__TRECHO DO TEXTO__.
************
Empresário brasileiro

Biografia de Eike Batista
Eike Batista (1956) é um empresário brasileiro. Foi o homem mais rico do Brasil e o oitavo do mundo, segundo a Forbes. Em 2013 viu seu patrimônio ruir com a queda do seu conglomerado de empresas, a EBX.
Eike Fuhrken Batista (1956) nasceu em Governador Valadares, em Minas Gerais, no dia 03 de novembro de 1956. Filho de Eliezer Batista da Silva, ex-ministro de Minas e Energia no governo de João Goulart e ex-presidente da Vale, e da alemã Jutta Fuhrken. Durante dez anos morou com os pais, na Suíça, Bélgica e Alemanha, onde iniciou o curso de Engenharia Metalúrgica, na Universidade de Aachen, mas não chegou a concluí-lo. Com 18 anos trabalhava vendendo apólice de seguro.
De volta ao Brasil, com 24 anos, começou sua carreira de empresário. Com planos de explorar ouro na Amazônia, associou-se a um garimpeiro e logo comprou a mina. Com 25 anos já tinha um patrimônio de 6 milhões de dólares. Com a aquisição de outras minas, reuniu ativos que atraíram o interesse de uma mineradora canadense, no início dos anos 90. Em troca dos ativos no Brasil, seus sócios lhe deram participação na empresa. Eike tornou-se então seu principal acionista, com 11% de participação, e presidente. A companhia foi rebatizada de TVX. Era o início de uma série de empresas batizadas com a letra X no fim, segundo ele, "símbolo de multiplicação de riqueza".
************
__DADOS PARA ANÁLISE__.

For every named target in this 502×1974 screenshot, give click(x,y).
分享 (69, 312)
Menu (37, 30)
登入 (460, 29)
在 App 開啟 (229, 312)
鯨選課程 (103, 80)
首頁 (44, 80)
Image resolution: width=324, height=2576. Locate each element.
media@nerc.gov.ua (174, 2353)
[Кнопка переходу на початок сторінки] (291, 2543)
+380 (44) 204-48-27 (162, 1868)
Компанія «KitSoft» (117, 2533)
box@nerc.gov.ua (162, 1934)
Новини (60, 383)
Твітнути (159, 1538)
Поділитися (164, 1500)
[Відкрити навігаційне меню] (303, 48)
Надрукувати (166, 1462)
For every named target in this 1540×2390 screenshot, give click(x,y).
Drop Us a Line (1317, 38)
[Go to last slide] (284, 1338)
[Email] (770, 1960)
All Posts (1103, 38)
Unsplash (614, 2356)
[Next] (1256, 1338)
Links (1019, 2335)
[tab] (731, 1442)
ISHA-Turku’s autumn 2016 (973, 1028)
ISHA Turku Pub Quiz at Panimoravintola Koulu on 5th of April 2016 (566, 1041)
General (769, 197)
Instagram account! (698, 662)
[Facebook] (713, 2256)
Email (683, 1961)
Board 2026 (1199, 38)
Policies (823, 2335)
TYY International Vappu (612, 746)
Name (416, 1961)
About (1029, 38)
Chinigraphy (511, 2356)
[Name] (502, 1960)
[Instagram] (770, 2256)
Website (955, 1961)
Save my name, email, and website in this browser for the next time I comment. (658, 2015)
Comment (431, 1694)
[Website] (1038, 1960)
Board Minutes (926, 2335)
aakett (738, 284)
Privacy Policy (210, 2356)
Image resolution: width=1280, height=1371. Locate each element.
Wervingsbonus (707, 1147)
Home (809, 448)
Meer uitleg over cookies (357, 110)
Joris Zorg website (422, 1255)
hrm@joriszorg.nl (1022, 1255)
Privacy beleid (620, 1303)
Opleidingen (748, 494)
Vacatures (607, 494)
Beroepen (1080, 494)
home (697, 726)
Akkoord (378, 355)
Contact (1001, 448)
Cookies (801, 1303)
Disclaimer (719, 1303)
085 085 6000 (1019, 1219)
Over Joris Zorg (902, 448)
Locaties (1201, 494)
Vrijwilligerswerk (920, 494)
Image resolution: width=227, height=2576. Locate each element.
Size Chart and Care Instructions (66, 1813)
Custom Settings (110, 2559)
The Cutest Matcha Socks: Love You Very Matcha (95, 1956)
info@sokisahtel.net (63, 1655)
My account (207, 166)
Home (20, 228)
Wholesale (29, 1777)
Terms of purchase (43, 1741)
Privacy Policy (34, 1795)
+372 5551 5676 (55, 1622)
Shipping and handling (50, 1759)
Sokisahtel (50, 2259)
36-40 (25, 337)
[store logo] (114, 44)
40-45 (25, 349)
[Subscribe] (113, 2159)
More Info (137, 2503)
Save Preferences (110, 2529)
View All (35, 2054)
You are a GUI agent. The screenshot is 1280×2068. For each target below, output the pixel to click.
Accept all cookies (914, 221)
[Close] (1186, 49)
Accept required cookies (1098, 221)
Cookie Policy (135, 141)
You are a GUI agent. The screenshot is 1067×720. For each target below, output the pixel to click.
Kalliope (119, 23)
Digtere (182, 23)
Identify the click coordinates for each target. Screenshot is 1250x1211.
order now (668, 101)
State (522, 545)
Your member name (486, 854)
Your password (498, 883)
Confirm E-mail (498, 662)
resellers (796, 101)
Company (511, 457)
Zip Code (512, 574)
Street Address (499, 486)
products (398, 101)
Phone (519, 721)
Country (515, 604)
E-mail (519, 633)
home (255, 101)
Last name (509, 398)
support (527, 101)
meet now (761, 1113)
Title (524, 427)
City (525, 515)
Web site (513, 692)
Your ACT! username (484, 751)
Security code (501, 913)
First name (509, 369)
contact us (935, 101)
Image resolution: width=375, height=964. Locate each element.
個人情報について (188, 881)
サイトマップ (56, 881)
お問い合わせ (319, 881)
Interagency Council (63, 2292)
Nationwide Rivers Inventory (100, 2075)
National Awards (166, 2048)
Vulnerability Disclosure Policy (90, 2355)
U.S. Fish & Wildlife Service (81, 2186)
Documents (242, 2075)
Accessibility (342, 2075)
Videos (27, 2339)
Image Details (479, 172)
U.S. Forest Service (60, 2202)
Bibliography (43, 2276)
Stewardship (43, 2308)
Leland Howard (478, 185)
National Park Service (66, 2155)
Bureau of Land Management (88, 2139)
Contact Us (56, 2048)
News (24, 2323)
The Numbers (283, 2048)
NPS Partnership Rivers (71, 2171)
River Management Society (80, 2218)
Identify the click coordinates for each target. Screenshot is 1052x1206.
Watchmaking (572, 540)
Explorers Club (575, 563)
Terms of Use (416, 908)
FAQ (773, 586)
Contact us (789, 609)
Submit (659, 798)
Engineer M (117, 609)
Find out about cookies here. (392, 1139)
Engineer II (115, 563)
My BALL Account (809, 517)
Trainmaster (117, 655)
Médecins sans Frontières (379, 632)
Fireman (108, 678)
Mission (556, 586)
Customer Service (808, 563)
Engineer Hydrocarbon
************
__DESCRIÇÃO DA TAREFA__. Reproduza, sem nenhuma alteração, a parte da biografia de Eike Batista que vai de "Biografia de Eike" até "apólice de seguro.", incluindo esses dois pontos.

__SUA RESPOSTA__.
Biografia de Eike Batista
Eike Batista (1956) é um empresário brasileiro. Foi o homem mais rico do Brasil e o oitavo do mundo, segundo a Forbes. Em 2013 viu seu patrimônio ruir com a queda do seu conglomerado de empresas, a EBX.
Eike Fuhrken Batista (1956) nasceu em Governador Valadares, em Minas Gerais, no dia 03 de novembro de 1956. Filho de Eliezer Batista da Silva, ex-ministro de Minas e Energia no governo de João Goulart e ex-presidente da Vale, e da alemã Jutta Fuhrken. Durante dez anos morou com os pais, na Suíça, Bélgica e Alemanha, onde iniciou o curso de Engenharia Metalúrgica, na Universidade de Aachen, mas não chegou a concluí-lo. Com 18 anos trabalhava vendendo apólice de seguro.